◆ **Sobre a tarefa**
Responda, por favor, com base no trecho sobre a última entrevista de Candeia:
(a) Em que ano a entrevista foi realizada?
(b) Qual aniversário de Candeia motiva a homenagem?
(c) Qual é o nome completo de Candeia?

◆ **Trecho fornecido**
-- -- --
Candeia: a última entrevista (Pasquim/1978)

(Transcrição de entrevista realizada em 1978 pelo Pasquim / Seção: Entrevistas: um lero pelas esquinas)

Em homenagem ao 87º aniversário de Candeia, abaixo segue a transcrição da última entrevista de um dos maiores compositores do samba e do carnaval carioca. Dentro os vários atributos que se pode dar a Antonio Candeia Filho, nascido no berço portelense, ressalto a sua constante elaboração entre a tradição, seu momento presente e sua utopia de comunidade, que iria muito além da Portela e alcançaria o Brasil. Nesta entrevista ele relata sua origem, sua formação, suas convicções e seus desejos artísticos.
-- -- --
◆ **Dados fornecidos**

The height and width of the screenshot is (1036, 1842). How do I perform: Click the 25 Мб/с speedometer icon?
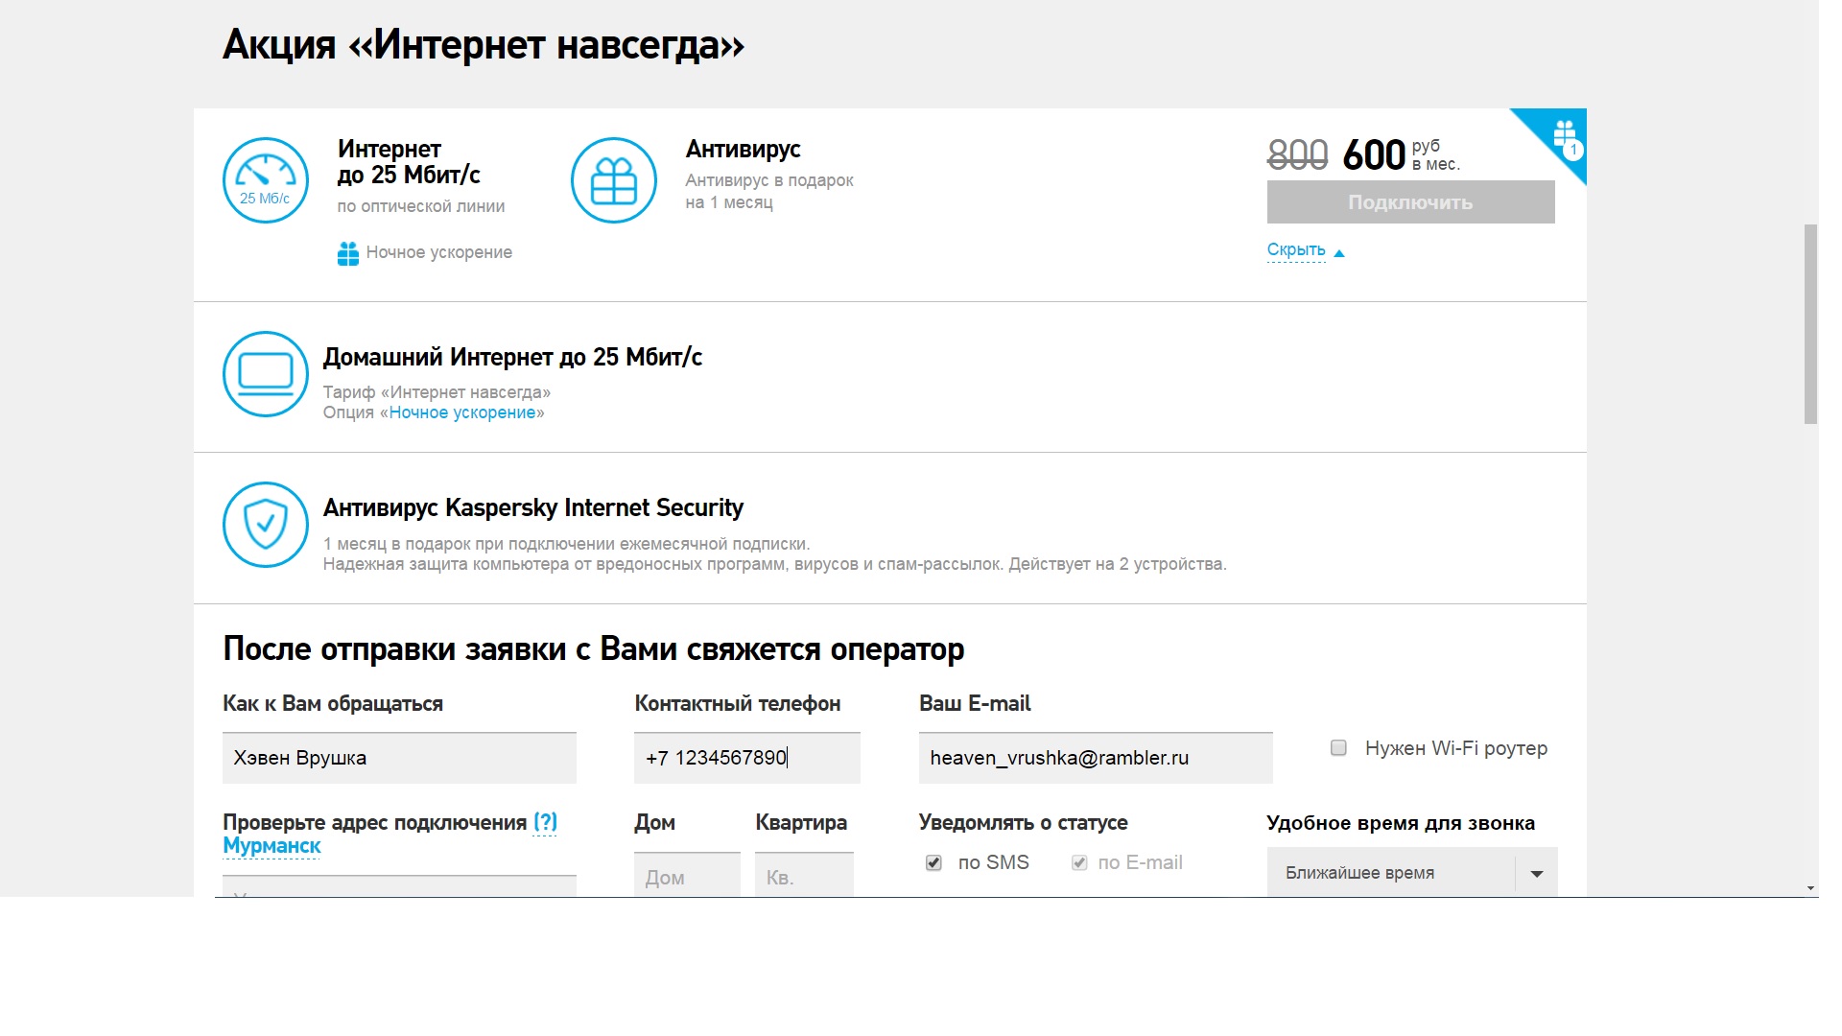coord(266,180)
-- -- --
◆ **Resposta ao exercício**
(a) Em 1978.
(b) O 87º aniversário.
(c) Antonio Candeia Filho.